La Verdad

Los héroes de la tierra

Los héroes de la tierra

  • Pascual García trabaja hasta la extenuación cada uno de los poemas que nos presenta

En la portada misma -sencilla, austera, de un cierto expresionismo lírico- ya se vislumbra ante qué clase de libro estamos. Y también a qué clase de autor nos enfrentamos. Se vislumbra, en esa primera y fugaz visión (la portada, como siempre, es de Francisca Fe Montoya), el contenido de esta obra grande y hermosa -marca de la casa-, sin una sola fisura, ajena por completo a las consabidas colecciones de poemas, puesto que se trata de un libro de sólida estructura, un único canto expresado por diversas voces, como esos poemas épicos del pasado que todos guardamos como un tesoro en lo más hondo de nuestros corazones.

Pascual García es ya, a estas alturas, un escritor consagrado, un experto en la materia que amanece cada día con la ilusión de un novato. Como si con la creación literaria pudiera alargar su propia vida. Y puede que así sea. 'Trabajan con las manos', cuyo título suena a uno de los conocidos versos de otro ilustre e inolvidable poeta, Jorge Manrique, es una pieza única en donde, una vez más, como ya sucediera en otros memorables libros suyos, como 'Luz para comer pan' y, sobre todo, 'Alimentos de la tierra', lo cotidiano se convierte en materia poética como por arte de magia. O no tanto. Porque Pascual García trabaja hasta la extenuación cada una de sus composiciones, hasta darle un aire nuevo y renovado, con ese inequívoco sabor de todo lo recién creado.

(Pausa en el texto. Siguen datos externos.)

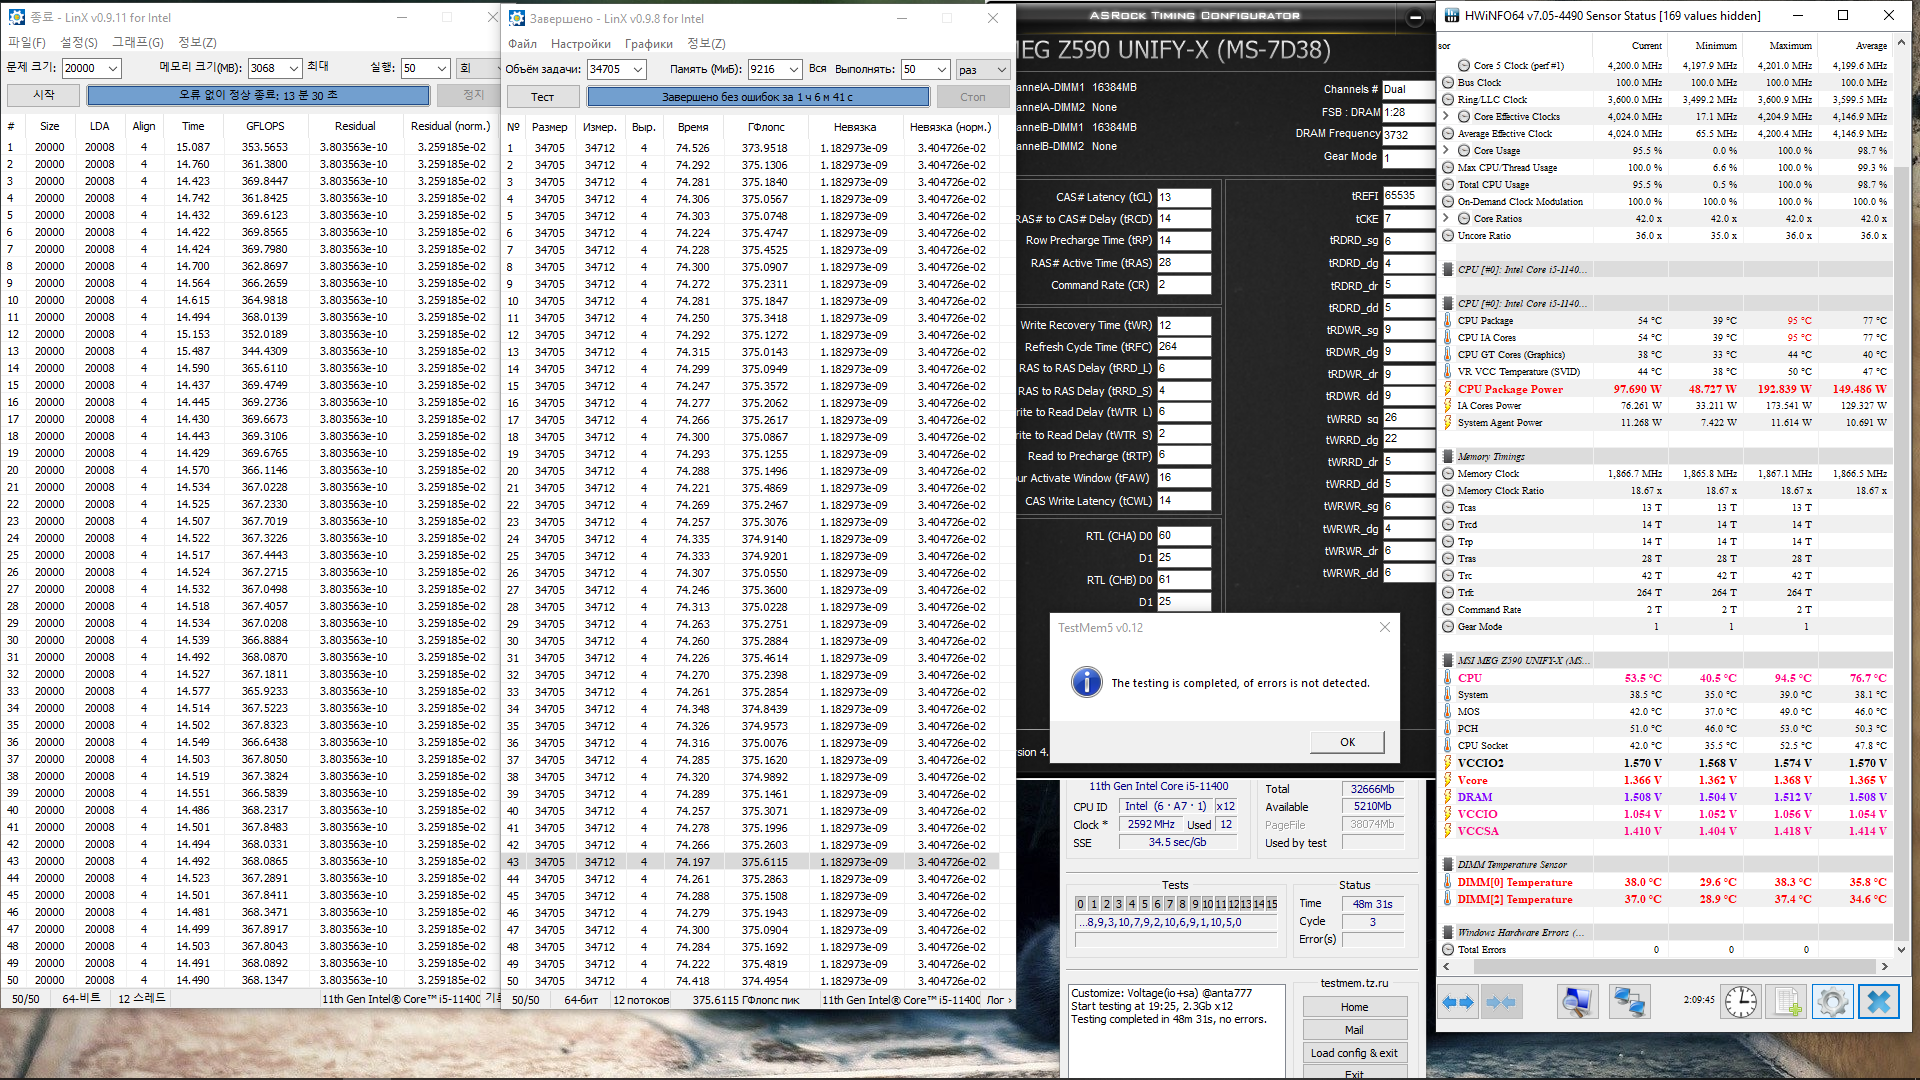This screenshot has height=1080, width=1920.
Task: Click the collapse-columns arrows icon in HWiNFO
Action: tap(1501, 1002)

Las imágenes que el autor nos lega son de una hermosura fuera de lo común: la música del agua en un medio en donde este elemento representa algo más que la propia vida, las tardes cálidas del verano, las manos escoriadas de quien regresa del campo con su paso cansino, pensando en una cena humilde y un cálido abrazo que lo redima de tanto esfuerzo. Al contrario de lo que podríamos imaginar con esta clase de poemas, nada o muy poco queda ya de aquella poesía social -que tuvo a representantes tan dignos como nuestro Sánchez Bautista- que tomó cuerpo entre nosotros a partir de los años cincuenta. La poesía que ahora practica Pascual García tiene su mayor fuente en escritores como Virgilio, Horacio y Hesíodo.

Se trata de una obra cuajada, difícil de confeccionar, de mantener su ritmo a lo largo de sus páginas, poema a poema, verso a verso. Es más: se trata de un libro que en manos de un escritor menos experto y exquisito podría haberse convertido un verdadero desastre, una especie de soflama o canto agropecuario de inútil sentido. No es el caso que nos ocupa. Pascual García nos habla sobre los héroes de la tierra en unos espléndidos endecasílabos cuya música es capaz de contagiar al más exigente de los lectores.